I've often been hesistant to write too many mathematically-heavy posts as they're not often as actionable as trading strategy implementations. However it is clear that many of you would love to go "back to basics" and carry out a "crash course" in the most important quant finance and machine learning mathematical subjects.
I've decided that a particularly useful series for many of you based on your responses would be to go through some early undergraduate/college-level Linear Algebra concepts. This would include Matrix Algebra, Systems of Linear Equations, Matrix Decomposition and Eigenvalues/Eigenvectors. Also discussed will be the most relevant Linear Algebra applications to quants including the Covariance Matrix, Principle Components Analysis, Ordinary Least Squares and Efficient Portfolios.

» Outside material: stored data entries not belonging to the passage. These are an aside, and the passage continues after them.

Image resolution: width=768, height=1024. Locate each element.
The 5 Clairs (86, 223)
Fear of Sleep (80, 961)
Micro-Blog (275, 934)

Eventually we will be covering Multivariable Calculus, Probability, Information Theory and Numerical Optimisation, which will be extremely valuable to those who want to dive into the Deep Learning research papers for more quant trading ideas.
A Big Thank You
Finally I would like to say a big thank you to everyone who voted and provided me with such great feedback. It has been extremely helpful to learn about your own algo trading stories and quant finance educational path.
Given what you have all voted on and what you have told me I'm hopeful that the content in the near future will be far more tailored and actionable to the current issues you are facing in your algo trading journey.